After a successful login, we are connected to our specified host and able to communicate with the Daeploy Manager. We are now ready to deploy our prediction service. Using the Daeploy CLI, we can deploy our service using the deploy command. Three inputs are necessary: service name, service version, and path to the service folder. In this example, we call our service prediction_service with version 1.0.0.

$ daeploy deploy prediction_service 1.0.0 <path to the project>

It will take few seconds for the manager to build a docker image from our service.py, install the dependencies defined in the requirements.txt and run it as a service.

Testing our prediction service

There are several ways to test our newly running prediction service. We are going to look at two methods: Interactive API and Python requests library

Interactive API

The Daeploy manager comes with a dashboard. Visit localhost and use the default username (admin) and password (admin) to log in. You should be able to see your prediction_service running:

Daeploy dashboard — prediction_service is running.

Every service comes with two links: Logs and Docs. Clicking on the service Docs opens the interactive API documentation.

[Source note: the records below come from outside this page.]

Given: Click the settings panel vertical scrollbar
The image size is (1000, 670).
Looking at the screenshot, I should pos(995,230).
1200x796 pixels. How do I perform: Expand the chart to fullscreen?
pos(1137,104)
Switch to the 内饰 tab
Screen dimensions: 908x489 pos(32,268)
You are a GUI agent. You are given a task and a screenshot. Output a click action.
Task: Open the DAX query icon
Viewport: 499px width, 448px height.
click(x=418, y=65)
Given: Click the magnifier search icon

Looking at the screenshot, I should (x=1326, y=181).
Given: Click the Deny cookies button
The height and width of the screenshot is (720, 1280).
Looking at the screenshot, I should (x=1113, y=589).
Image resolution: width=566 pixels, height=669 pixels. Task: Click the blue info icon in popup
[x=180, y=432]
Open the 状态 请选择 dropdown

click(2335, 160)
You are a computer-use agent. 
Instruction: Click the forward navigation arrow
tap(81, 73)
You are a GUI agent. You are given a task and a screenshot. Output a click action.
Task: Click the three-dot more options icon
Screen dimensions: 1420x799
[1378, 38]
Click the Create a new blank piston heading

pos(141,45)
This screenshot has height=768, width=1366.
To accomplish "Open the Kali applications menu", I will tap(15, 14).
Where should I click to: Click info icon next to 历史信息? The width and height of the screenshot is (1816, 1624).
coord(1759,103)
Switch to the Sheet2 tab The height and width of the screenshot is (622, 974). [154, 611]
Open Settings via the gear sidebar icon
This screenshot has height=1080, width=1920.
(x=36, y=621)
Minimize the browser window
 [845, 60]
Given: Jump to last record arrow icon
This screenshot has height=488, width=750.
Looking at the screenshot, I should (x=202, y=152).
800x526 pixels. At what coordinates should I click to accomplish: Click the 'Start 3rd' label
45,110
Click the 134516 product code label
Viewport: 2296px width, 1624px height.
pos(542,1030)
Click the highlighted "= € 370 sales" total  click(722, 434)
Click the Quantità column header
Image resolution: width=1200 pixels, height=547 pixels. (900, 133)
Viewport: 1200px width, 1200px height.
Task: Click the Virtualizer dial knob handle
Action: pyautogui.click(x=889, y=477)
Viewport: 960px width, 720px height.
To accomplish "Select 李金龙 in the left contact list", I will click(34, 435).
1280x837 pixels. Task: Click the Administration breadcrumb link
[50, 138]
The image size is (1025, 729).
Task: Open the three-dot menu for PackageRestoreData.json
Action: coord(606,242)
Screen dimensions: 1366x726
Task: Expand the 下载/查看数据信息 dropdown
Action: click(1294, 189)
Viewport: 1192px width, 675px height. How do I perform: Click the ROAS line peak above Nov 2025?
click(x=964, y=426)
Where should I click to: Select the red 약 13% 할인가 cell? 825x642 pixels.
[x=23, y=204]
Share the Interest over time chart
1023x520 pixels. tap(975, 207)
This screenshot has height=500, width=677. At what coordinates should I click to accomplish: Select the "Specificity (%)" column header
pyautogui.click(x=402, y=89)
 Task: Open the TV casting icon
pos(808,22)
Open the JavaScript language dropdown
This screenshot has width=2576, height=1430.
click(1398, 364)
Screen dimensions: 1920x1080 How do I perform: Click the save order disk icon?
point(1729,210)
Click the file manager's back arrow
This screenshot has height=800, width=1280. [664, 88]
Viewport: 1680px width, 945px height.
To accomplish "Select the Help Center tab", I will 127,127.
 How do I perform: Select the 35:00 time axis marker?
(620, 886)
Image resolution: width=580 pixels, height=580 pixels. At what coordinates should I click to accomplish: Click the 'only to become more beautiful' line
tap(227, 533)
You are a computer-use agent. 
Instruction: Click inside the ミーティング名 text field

The interactive API for prediction_service

As you can see, the Daeploy manager has added our predict method to an API. By opening the predict entry point, you will have the possibility of using the “Try it out” button to interact with the API. Provide the test data and get back a prediction from our service.

Use the interactive API to try out your endpoint

Python requests library

We can also interact with our service using any software to send a POST request. In Python, we can use the requests library to communicate with our service. If you haven’t, install the requests library:

$ pip install requests

If your service is running on a manager with authentication enabled, which it should for a production setup, then any requests to that service must be authenticated by including a valid authentication token. Tokens are generated by the Daeploy Manager. To generate a new token, use the Daeploy CLI:

$ daeploy token

This will generate a long-lived authentication token. To get a prediction from our prediction service, we need run the following command:

TOKEN = "your_token"
response = requests.post(
    "services/prediction_service/predict",
    json={"data": <test data>},
    headers={"Authorization": f"Bearer {TOKEN}"})print(f"Response: {response.status_code} - {response.reason}")

Converting a model to a running prediction service is one of the main building blocks of most of machine learning solutions. Using Daeploy to create such a service results in a single python script with less than 30 lines of code. The Daeploy manager solves the deployment difficulties and converts our scripts to a running service. The entire process took less than 5 minutes. You should try it! Happy Daeploying!